Your answer should be only the lines below from the one with "Click the light green 2.0–2.5 swatch" to the one with "Viewport: 1600px width, 900px height.", repeated exactly, ends included.

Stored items
>>>>
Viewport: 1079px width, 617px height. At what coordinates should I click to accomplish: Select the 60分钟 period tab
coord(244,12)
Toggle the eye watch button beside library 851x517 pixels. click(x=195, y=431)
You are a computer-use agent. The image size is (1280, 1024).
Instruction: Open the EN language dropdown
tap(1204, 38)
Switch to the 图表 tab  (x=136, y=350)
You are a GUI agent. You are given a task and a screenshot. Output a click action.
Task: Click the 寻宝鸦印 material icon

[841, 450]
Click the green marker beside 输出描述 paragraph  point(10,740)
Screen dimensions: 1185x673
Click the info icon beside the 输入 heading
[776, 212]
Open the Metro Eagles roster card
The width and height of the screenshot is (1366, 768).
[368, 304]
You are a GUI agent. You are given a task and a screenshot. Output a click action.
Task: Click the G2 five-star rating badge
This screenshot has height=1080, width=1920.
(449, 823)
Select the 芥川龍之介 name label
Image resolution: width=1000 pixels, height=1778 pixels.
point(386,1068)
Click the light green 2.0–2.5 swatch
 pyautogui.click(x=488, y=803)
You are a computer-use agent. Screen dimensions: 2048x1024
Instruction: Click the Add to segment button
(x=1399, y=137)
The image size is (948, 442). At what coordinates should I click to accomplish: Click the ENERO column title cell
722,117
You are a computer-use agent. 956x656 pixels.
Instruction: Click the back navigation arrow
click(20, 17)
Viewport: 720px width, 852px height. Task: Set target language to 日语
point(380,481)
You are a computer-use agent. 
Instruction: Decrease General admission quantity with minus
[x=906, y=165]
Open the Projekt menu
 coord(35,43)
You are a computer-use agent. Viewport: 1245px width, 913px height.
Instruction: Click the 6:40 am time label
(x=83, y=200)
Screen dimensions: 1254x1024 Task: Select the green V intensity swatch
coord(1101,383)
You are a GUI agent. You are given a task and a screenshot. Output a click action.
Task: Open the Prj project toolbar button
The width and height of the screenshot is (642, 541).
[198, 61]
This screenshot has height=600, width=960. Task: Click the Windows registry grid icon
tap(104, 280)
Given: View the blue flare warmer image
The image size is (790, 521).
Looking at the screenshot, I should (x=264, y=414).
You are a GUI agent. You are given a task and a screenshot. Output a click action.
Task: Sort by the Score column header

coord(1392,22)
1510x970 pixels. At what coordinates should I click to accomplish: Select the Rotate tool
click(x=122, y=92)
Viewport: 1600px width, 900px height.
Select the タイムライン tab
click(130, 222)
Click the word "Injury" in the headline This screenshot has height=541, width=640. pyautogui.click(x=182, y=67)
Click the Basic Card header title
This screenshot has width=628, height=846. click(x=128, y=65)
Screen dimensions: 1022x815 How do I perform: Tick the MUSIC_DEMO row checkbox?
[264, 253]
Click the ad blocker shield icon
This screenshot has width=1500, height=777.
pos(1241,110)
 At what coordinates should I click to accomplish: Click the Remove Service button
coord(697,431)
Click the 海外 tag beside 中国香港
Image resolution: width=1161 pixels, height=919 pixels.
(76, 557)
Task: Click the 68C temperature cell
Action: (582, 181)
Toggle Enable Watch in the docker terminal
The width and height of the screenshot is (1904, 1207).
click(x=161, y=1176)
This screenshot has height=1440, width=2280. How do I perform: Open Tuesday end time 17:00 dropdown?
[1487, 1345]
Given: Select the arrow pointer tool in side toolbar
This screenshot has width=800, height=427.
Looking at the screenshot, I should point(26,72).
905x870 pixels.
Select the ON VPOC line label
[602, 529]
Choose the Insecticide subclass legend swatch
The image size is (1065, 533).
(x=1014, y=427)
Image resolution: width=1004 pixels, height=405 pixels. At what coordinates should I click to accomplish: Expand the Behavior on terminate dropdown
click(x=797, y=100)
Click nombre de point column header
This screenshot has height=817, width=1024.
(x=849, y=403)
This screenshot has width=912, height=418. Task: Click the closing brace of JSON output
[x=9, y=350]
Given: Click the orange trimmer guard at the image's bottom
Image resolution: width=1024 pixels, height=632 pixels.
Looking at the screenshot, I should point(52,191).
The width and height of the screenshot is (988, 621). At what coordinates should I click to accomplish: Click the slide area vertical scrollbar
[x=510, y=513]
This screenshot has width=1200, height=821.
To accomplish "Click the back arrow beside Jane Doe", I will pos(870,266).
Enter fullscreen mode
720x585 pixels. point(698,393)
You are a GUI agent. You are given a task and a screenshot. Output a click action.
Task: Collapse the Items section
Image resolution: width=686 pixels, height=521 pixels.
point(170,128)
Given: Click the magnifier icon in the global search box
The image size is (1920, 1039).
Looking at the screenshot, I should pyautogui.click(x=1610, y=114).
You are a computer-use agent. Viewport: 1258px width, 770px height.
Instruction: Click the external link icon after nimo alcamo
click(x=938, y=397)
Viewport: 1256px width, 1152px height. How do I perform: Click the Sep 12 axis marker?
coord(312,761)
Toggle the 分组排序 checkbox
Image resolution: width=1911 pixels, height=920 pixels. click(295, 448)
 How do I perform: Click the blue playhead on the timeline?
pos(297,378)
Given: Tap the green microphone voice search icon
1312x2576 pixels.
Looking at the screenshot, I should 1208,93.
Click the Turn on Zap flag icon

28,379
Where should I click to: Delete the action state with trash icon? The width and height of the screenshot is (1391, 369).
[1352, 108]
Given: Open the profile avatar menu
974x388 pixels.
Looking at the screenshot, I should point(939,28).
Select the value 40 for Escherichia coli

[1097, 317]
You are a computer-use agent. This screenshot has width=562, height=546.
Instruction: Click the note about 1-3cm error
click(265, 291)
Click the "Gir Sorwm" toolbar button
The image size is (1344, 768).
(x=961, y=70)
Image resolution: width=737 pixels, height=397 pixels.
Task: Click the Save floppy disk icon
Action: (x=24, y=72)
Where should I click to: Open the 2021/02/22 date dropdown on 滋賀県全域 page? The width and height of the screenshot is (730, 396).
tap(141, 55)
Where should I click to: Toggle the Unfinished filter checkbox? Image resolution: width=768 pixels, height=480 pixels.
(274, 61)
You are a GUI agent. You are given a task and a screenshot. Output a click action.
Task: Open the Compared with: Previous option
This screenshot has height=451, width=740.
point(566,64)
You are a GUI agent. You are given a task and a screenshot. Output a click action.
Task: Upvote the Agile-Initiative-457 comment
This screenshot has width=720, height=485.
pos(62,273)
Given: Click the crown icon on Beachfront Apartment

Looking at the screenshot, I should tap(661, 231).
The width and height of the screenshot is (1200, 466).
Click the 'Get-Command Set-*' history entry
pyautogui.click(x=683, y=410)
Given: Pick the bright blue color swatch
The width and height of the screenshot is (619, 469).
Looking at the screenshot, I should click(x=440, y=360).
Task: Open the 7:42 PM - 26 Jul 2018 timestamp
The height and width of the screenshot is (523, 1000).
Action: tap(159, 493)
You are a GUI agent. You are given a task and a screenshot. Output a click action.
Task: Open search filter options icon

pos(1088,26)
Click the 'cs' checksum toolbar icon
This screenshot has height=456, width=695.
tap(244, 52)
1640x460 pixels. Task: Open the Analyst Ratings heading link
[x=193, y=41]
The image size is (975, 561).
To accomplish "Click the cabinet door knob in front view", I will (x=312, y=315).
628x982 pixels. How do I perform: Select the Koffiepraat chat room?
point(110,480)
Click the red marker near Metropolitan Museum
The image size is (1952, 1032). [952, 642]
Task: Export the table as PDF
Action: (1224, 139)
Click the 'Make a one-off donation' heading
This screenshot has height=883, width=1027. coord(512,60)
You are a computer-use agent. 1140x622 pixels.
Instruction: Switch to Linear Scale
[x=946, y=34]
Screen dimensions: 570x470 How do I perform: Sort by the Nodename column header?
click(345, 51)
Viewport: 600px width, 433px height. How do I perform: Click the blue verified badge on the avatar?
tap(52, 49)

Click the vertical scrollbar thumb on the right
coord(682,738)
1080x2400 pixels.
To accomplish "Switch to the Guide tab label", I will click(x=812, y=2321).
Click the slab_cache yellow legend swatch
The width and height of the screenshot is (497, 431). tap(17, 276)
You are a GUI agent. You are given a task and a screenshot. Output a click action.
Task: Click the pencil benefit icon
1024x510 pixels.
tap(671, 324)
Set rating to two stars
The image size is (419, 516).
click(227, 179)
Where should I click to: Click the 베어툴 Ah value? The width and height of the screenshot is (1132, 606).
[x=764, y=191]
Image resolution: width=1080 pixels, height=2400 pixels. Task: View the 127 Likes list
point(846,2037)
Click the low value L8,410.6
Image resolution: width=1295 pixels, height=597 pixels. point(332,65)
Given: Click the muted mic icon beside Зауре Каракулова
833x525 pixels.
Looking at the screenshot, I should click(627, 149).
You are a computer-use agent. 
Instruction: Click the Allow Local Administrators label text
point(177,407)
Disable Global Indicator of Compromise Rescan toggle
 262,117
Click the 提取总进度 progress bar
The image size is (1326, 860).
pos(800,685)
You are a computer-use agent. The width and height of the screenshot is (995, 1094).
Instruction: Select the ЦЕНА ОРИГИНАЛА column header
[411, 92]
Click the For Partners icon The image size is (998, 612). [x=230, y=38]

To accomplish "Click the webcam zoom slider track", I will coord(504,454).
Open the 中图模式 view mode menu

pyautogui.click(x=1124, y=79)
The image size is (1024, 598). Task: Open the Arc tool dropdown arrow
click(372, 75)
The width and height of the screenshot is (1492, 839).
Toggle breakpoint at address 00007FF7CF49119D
<<<<
§ Response
Click the light green 2.0–2.5 swatch
 pyautogui.click(x=488, y=803)
You are a computer-use agent. Screen dimensions: 2048x1024
Instruction: Click the Add to segment button
(x=1399, y=137)
The image size is (948, 442). At what coordinates should I click to accomplish: Click the ENERO column title cell
722,117
You are a computer-use agent. 956x656 pixels.
Instruction: Click the back navigation arrow
click(20, 17)
Viewport: 720px width, 852px height. Task: Set target language to 日语
point(380,481)
You are a computer-use agent. 
Instruction: Decrease General admission quantity with minus
[x=906, y=165]
Open the Projekt menu
 coord(35,43)
You are a computer-use agent. Viewport: 1245px width, 913px height.
Instruction: Click the 6:40 am time label
(x=83, y=200)
Screen dimensions: 1254x1024 Task: Select the green V intensity swatch
coord(1101,383)
You are a GUI agent. You are given a task and a screenshot. Output a click action.
Task: Open the Prj project toolbar button
The width and height of the screenshot is (642, 541).
[198, 61]
This screenshot has height=600, width=960. Task: Click the Windows registry grid icon
tap(104, 280)
Given: View the blue flare warmer image
The image size is (790, 521).
Looking at the screenshot, I should (x=264, y=414).
You are a GUI agent. You are given a task and a screenshot. Output a click action.
Task: Sort by the Score column header

coord(1392,22)
1510x970 pixels. At what coordinates should I click to accomplish: Select the Rotate tool
click(x=122, y=92)
Viewport: 1600px width, 900px height.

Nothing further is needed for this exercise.